| EXTRAIT À LIRE |
..........
Madame le Ministre, si c’est ainsi que vous commencez votre travail, je suis très inquiet. Cette phrase montre deux faits : premièrement, vous ne semblez pas comprendre ce qu’est la nouvelle économie portée par Internet, alors que vous êtes en charge de la prospective ; et deuxièmement, vous ne semblez pas voir où sont les vrais problèmes du numérique.

Parlons du premier fait. Sans faire un cours d’économie, je dirais simplement la chose suivante : l’économie de l’immatériel est une économie d’abondance, alors que l’économie matérielle est une économie de rareté. Lorsqu’on partage un bien matériel, il se divise. Lorsqu’on partage un bien immatériel, il se multiplie. Les règles économiques qui gèrent la vente de pizza ne sont absolument pas les mêmes que les règles économiques qui gèrent la vente de la musique. J’ai déjà expliqué cela dans un ouvrage écrit en 2004 et paru aux éditions du Pommier. Internet porte les valeurs de l’économie de l’abondance. Or, tout le jeu actuel de l’industrie du contenu (musique comme film) est de nier ce fait, et de retourner le plus possible à une économie de rareté, par exemple avec les DRM (stupidité qui est actuellement en train d’être abandonnée...) ou bien en infligeant de lourdes amendes à des "pirates" qui ont mis à disposition du contenu.

Madame le Ministre, avez-vous lu l’excellente analyse de Roberto di Cosmo en 2006, qui montrait que le modèle économique nouveau de l’Internet apportait plus d’argent au créateur que le modèle ancien ? Avez-vous regardé des sites comme Sellaband, qui sont des modèles en peer to peer où des passionnés investissent dans des créateurs pour leur permettre de lancer un CD ? Avez-vous lu cet article paru en 2002 dans le New York Times, écrit par Kevin Kelly, un des deux fondateurs de Wired magazine, qui montrait déjà le déplacement de la valeur dans l’industrie de la musique ?

Madame le Ministre, savez-vous ce qui va se passer si l’on continue de protéger les retardataires qui refusent de comprendre que le monde change ? C’est très simple, l’industrie du contenu va mourir, parce que toute protection empêche une industrie de se transformer en innovant. Et comment va-t-elle mourir ? Par assèchement de son catalogue. L’objectif numéro un d’un créateur moderne est de se faire connaître, et justement Internet le permet, en favorisant la transmission rapide de sa musique. Une excellente étude de 2003 publiée par la Sloan School a montré qu’Internet, au travers de l’effet "longue traine" (effet pas toujours très bien compris) avait apporté 500 millions de dollars supplémentaires à l’industrie du livre, uniquement en vendant des livres peu connus. Si elle ne pense pas la modernité, l’industrie traditionnelle du contenu va peu à peu réduire son catalogue à un mélange d’artistes vieillissants et de "Star Academy". Ce n’est pas très palpitant...

Maintenant, deuxième point : quels sont les vrais problèmes ? Madame le Ministre, je ne me permettrai en aucun cas de faire votre métier, je me contenterai de trois simples réflexions.
..........
| DONNÉES FOURNIES |
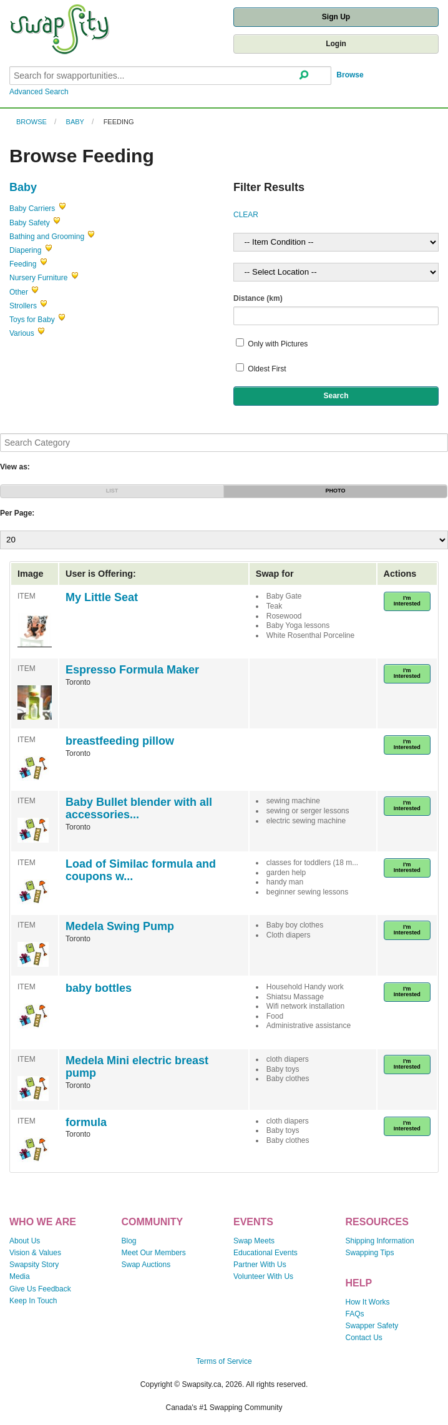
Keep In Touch (33, 1300)
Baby (75, 121)
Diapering (25, 250)
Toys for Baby (32, 319)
..........
| CONSIGNE 1 |
D'après la lettre adressée à la ministre, combien l'effet « longue traine » a-t-il rapporté en plus à l'industrie du livre ?
| CONSIGNE 2 |
Dans la lettre adressée à la ministre, réécrivez de façon plus concise le paragraphe qui commence par « Parlons du premier fait », sans perdre ses faits principaux.
| CONSIGNE 3 |
Reprenez la lettre adressée à la ministre à la suite de sa dernière phrase.

| RÉPONSE 1 |
Il lui a rapporté 500 millions de dollars supplémentaires, uniquement par la vente de livres peu connus.

| RÉPONSE 2 |
Parlons du premier fait. L'économie de l'immatériel est une économie d'abondance, l'économie matérielle une économie de rareté : partagé, un bien matériel se divise, alors qu'un bien immatériel se multiplie. La vente de pizza et la vente de musique n'obéissent donc pas aux mêmes règles, comme je l'ai expliqué dans un ouvrage écrit en 2004 et paru aux éditions du Pommier. Internet porte les valeurs de l'abondance, mais l'industrie du contenu, musique comme film, cherche à le nier et à revenir à la rareté. Elle le fait par exemple avec les DRM, aujourd'hui en voie d'abandon, ou en infligeant de lourdes amendes aux « pirates » qui ont mis du contenu à disposition.

| RÉPONSE 3 |
En premier lieu, je citerais le problème du très haut débit. L’ADSL est une absurdité, pas seulement à cause de son débit ridicule, mais à cause de son "A". Peu de personnes en connaissent sa signification : "Asymétrique". car l’ADSL a été inventé par des ingénieurs des Télécommunications, qui ont raisonné en terme de vidéo à la demande. Ils ont donc privilégié le download, au prix d’un upload à très bas débit (entre 512kb/s et 1Mb/s). Ils ont raisonné culturellement en pensant un monde où les relations sont verticales ; ce monde ancien que, justement, l’industrie du contenu veut maintenir.

Seulement, Madame le Ministre, Internet n’est pas la télévision, Internet est une technologie de pair à pair, horizontale. A partir de là, le citoyen veut uploader son contenu, que ce soit sur youtube, dailymotion, flickr, ou bien tout simplement pour envoyer ses photos à ses amis, à sa famille. Pourquoi diantre obérer ainsi l’upload ? Il faut donc du très haut débit symétrique. La solution existe, elle a déjà été déployée ailleurs, la fibre optique. D’autres hommes politiques ont eu le courage de construire des routes, des autoroutes, des chemins de fer. Il faut avoir le courage aujourd’hui de construire un véritable réseau en fibre optique (oserais-je rappeler ce qui est arrivé à Tours, à Orléans, qui par conformisme ont refusé le train ???), et là se situe fondamentalement le rôle de l’état.

Continuons sur les grands chantiers : la mobilité est en retard en terme d’usage. Pourquoi ? Essentiellement le modèle économique outrancier des opérateurs de télécommunication (savez-vous que, dès que vous surfez en dehors de la France, il vous est facturé entre 5 et 10 euros par mega-octet transféré ??? Ce n’est pas comme ça que nous aiderons nos PME à aller vendre à l’étranger...). Un quatrième opérateur, qui viendrait avec une culture Internet, des modèles économiques en pair à pair, qui aiderait par exemple à installer des Femtocells partout, cela ferait un grand bien, cela permettrait véritablement de donner les conditions d’un nouvel élan économique, au travers de l’explosion des usages en mobilité.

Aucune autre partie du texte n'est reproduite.